Records for this task:
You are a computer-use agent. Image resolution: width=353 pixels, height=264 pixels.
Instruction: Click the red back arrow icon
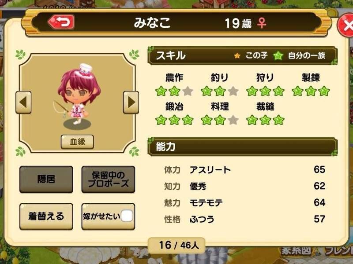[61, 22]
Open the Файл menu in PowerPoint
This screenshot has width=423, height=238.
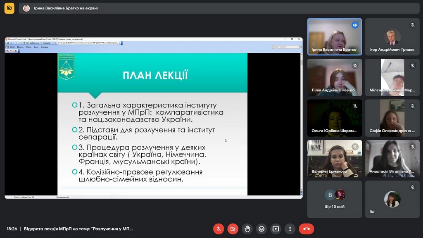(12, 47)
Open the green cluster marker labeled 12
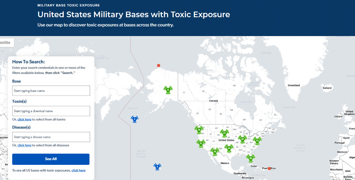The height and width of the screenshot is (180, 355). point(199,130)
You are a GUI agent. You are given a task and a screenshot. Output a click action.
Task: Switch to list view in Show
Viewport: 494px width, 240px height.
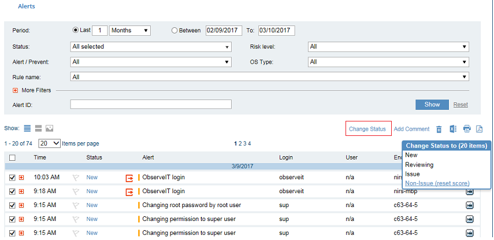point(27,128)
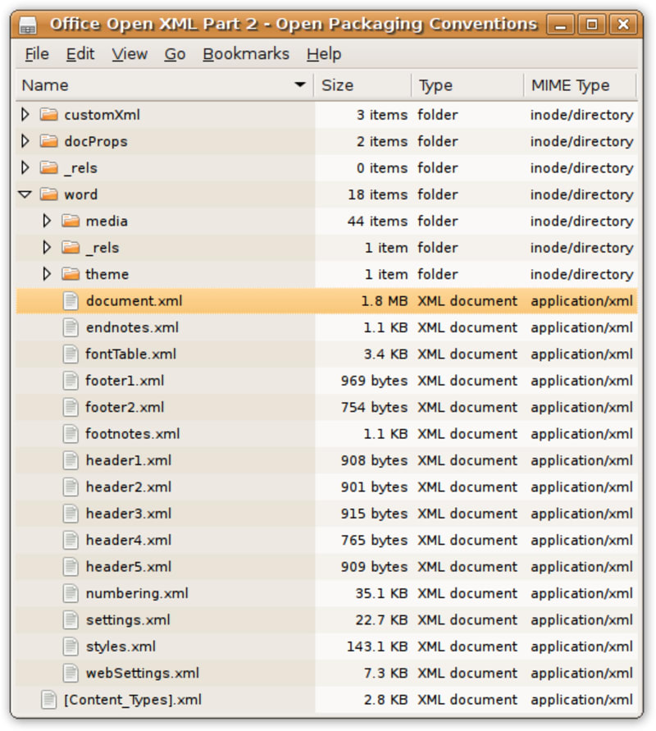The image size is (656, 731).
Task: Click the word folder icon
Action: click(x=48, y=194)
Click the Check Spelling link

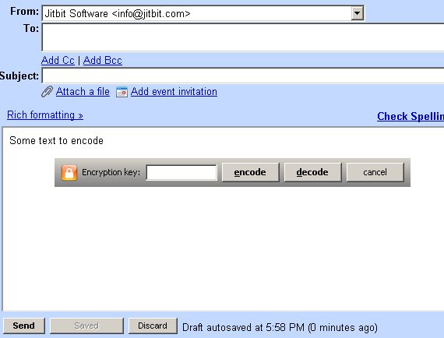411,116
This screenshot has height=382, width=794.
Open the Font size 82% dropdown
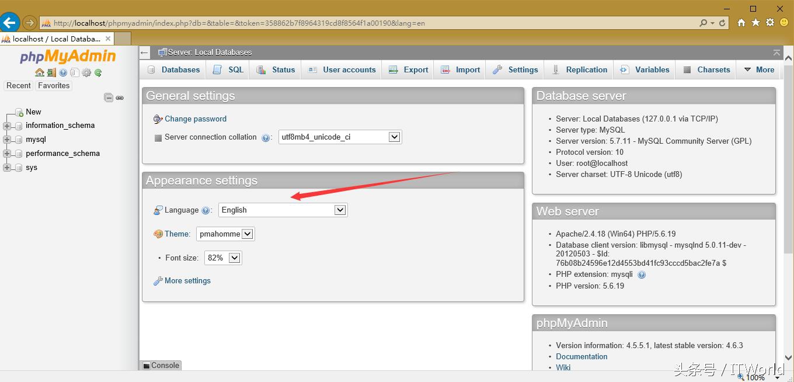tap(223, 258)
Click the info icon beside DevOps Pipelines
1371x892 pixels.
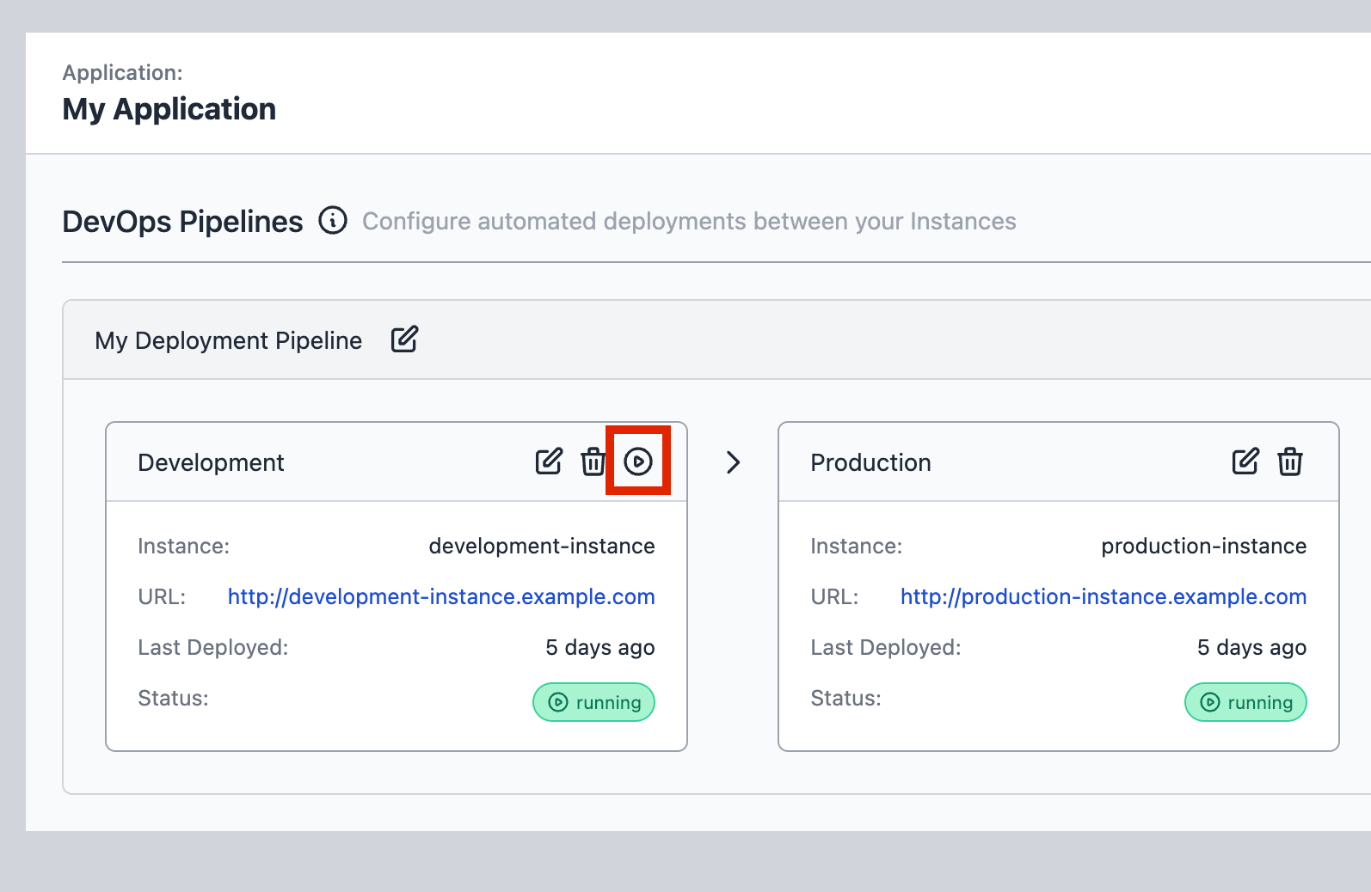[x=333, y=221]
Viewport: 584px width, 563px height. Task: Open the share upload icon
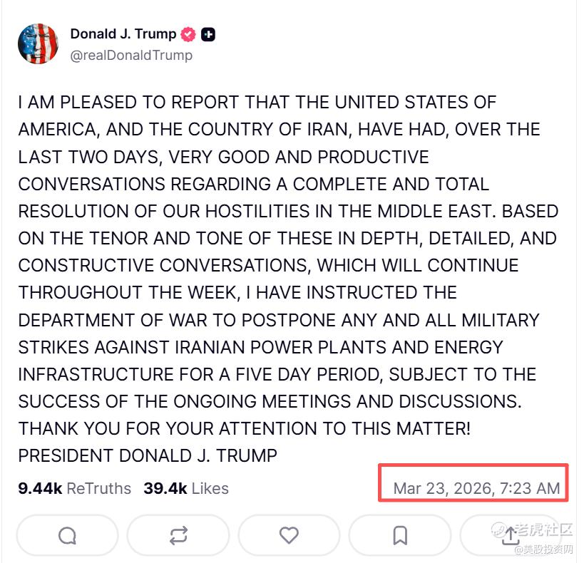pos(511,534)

Instructions to follow: Once the line containing "1371x892 pixels." is found, transcribe it and every line after it to the end of the records, exactly and with no pictures.

Response box:
1371x892 pixels.
[x=333, y=221]
Viewport: 584px width, 563px height. Task: Open the share upload icon
pos(511,534)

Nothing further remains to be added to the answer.